• _What is needed_:
The records that follow are to be repeated without alteration.

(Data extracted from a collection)
*** Begin section ***
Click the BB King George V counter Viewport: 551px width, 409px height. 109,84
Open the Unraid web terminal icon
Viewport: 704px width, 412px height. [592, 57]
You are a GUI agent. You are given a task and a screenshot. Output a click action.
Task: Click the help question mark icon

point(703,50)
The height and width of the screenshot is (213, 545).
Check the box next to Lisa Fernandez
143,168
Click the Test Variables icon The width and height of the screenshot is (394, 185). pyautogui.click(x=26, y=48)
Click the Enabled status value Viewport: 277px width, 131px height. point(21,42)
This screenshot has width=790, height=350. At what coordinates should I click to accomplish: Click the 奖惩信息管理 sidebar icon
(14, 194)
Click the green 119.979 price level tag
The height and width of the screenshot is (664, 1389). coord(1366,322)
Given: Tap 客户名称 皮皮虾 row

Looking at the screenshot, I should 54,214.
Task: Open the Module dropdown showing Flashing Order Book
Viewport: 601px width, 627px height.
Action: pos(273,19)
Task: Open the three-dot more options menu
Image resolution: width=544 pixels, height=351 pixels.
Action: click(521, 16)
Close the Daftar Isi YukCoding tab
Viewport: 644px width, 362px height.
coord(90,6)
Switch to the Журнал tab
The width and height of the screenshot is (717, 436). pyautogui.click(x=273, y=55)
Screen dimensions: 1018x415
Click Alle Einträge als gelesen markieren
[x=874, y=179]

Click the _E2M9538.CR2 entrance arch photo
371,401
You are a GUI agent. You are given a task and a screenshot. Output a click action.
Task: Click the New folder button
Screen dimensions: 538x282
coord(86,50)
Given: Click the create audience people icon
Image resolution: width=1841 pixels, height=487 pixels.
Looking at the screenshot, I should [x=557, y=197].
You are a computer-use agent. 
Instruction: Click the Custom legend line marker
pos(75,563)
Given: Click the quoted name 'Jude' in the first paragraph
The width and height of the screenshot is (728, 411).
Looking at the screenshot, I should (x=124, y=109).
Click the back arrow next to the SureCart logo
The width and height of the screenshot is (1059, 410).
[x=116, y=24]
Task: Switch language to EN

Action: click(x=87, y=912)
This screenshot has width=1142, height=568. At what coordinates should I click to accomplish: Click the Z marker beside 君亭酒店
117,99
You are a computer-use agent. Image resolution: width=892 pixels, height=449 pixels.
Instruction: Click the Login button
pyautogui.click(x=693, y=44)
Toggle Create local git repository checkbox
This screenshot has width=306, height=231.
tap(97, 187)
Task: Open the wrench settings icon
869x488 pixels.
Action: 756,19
*** End section ***
• _Answer for this exercise_:
Click the BB King George V counter Viewport: 551px width, 409px height. 109,84
Open the Unraid web terminal icon
Viewport: 704px width, 412px height. [592, 57]
You are a GUI agent. You are given a task and a screenshot. Output a click action.
Task: Click the help question mark icon

point(703,50)
The height and width of the screenshot is (213, 545).
Check the box next to Lisa Fernandez
143,168
Click the Test Variables icon The width and height of the screenshot is (394, 185). pyautogui.click(x=26, y=48)
Click the Enabled status value Viewport: 277px width, 131px height. point(21,42)
This screenshot has width=790, height=350. At what coordinates should I click to accomplish: Click the 奖惩信息管理 sidebar icon
(14, 194)
Click the green 119.979 price level tag
The height and width of the screenshot is (664, 1389). coord(1366,322)
Given: Tap 客户名称 皮皮虾 row

Looking at the screenshot, I should 54,214.
Task: Open the Module dropdown showing Flashing Order Book
Viewport: 601px width, 627px height.
Action: pos(273,19)
Task: Open the three-dot more options menu
Image resolution: width=544 pixels, height=351 pixels.
Action: click(521, 16)
Close the Daftar Isi YukCoding tab
Viewport: 644px width, 362px height.
coord(90,6)
Switch to the Журнал tab
The width and height of the screenshot is (717, 436). pyautogui.click(x=273, y=55)
Screen dimensions: 1018x415
Click Alle Einträge als gelesen markieren
[x=874, y=179]

Click the _E2M9538.CR2 entrance arch photo
371,401
You are a GUI agent. You are given a task and a screenshot. Output a click action.
Task: Click the New folder button
Screen dimensions: 538x282
coord(86,50)
Given: Click the create audience people icon
Image resolution: width=1841 pixels, height=487 pixels.
Looking at the screenshot, I should [x=557, y=197].
You are a computer-use agent. 
Instruction: Click the Custom legend line marker
pos(75,563)
Given: Click the quoted name 'Jude' in the first paragraph
The width and height of the screenshot is (728, 411).
Looking at the screenshot, I should (x=124, y=109).
Click the back arrow next to the SureCart logo
The width and height of the screenshot is (1059, 410).
[x=116, y=24]
Task: Switch language to EN

Action: click(x=87, y=912)
This screenshot has width=1142, height=568. At what coordinates should I click to accomplish: Click the Z marker beside 君亭酒店
117,99
You are a computer-use agent. Image resolution: width=892 pixels, height=449 pixels.
Instruction: Click the Login button
pyautogui.click(x=693, y=44)
Toggle Create local git repository checkbox
This screenshot has width=306, height=231.
tap(97, 187)
Task: Open the wrench settings icon
869x488 pixels.
Action: 756,19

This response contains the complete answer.